If prolonged, Mexico’s 25% retaliatory tariffs on U.S. cheese could hit the industry hard. CoBank reported Mexico is the No. 1 export destination for U.S. cheese and represented $391 million last year.
“If the tariffs are removed soon the market should remain intact, but a continuation would lead to an erosion of the 75% market share the U.S. currently holds, which could be picked up by the EU.”
U.S. pork is currently on three trade retaliation lists, placing 40% of total exports under punitive tariffs.
“The impact of Mexico’s tariffs on cheese and pork, and Canada’s tariffs on prepared beef, far outweigh the benefits laid out in USMCA. Therefore, an agreement on steel and aluminum trade, whenever it is struck, will offer much more for U.S. agriculture to celebrate,” CoBank said.
Gaibler said if the administration removes the steel and aluminum tariffs, he would expect Canada and Mexico to respond by dropping their retaliatory tariffs. However, if some other solution was executed by the Administration such as implementing unfriendly quotas on the amount of steel and aluminum the nations could export to the United States, it “could lead to a more tempered response that may or may not result in some levels of tariffs” to continue or be applied, he explained.
Roger Bernard, senior policy analyst for Informa Economics, said the Trump Administration, as well as the other nations' governments, have to ratify the deal, but that can’t come before Nov. 30 under the requirements to provide 60 days of public notice to Congress. Then, it's up to the Administration on when they choose to deliver the implementing legislation to Congress. “Once they do that, then the prospects of a vote on the package would really gel,” Bernard said.
He projects that Congress could possibly take up a vote during a lame-duck session post-election after a deal is signed, but it's more likely to drag on into the first quarter of 2019.
Senate Finance Committee ranking member Ron Wyden, D-Ore., has said there’s no need to ram the bill through during the lame-duck session.
Bernard also said trade weariness now is much more bipartisan than it previously has been. “I think as lawmakers look to the details on the agriculture side, most should be okay with what’s in the package,” he said.
The days of counting on Republicans to back trade agreements is also not the slam dunk it once was, which creates an uphill battle in obtaining the votes needed to secure congressional approval for USMCA.

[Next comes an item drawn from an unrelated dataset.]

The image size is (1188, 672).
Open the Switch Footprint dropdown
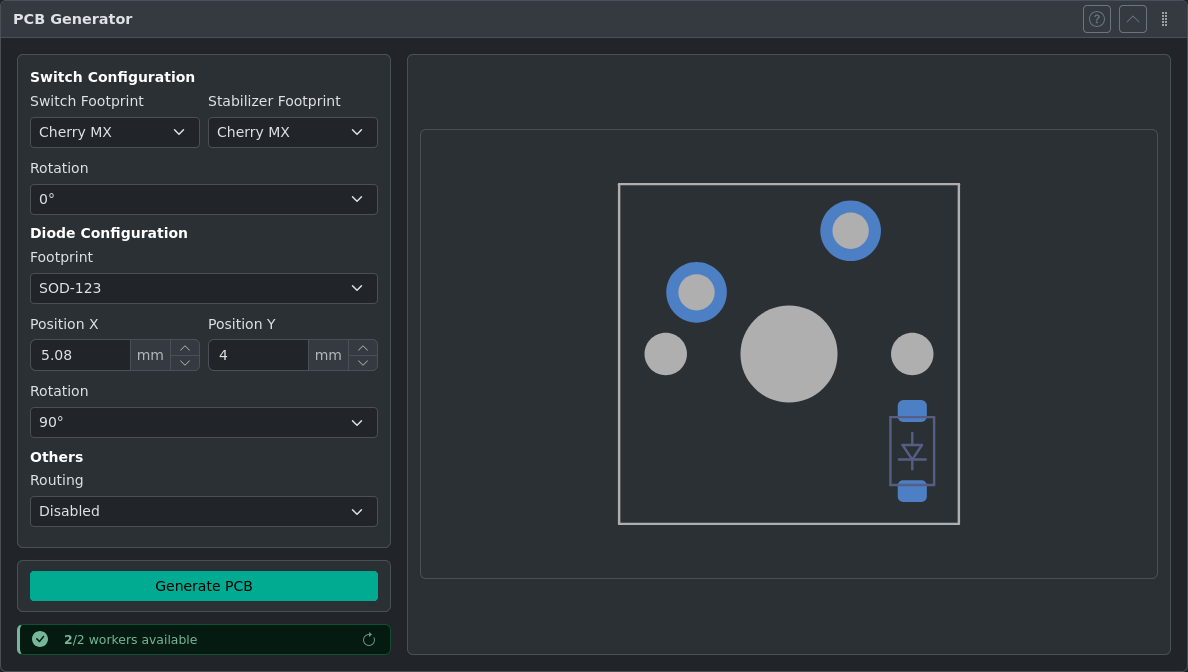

Related: USMCA will replace NAFTA
CoBank said USMCA is likely to have little resistance gaining approval in Mexico or Canada. Both countries are expected to sign the deal before the end of 2018.
“The results of mid-term elections in November could determine how difficult the path will be in Congress. Democrats will not want to participate in a signature win for the White House, but there is upside for labor in the deal, which is likely to push the deal over the finish line regardless of who controls the House and the Senate. Congress may attempt to vote on the deal in the lame duck session at the end of 2018 if Republican majority is lost in the Senate or the House,” CoBank noted.
The Trump Administration may be able to offer some assurances to lawmakers as it drafts the implementing legislation. “Implementing legislation could come in the form of provisions that go further than the text of the deal. This could look like additional labor protection for U.S. workers or support for U.S. industries that would be hurt by the deal,” CoBank said.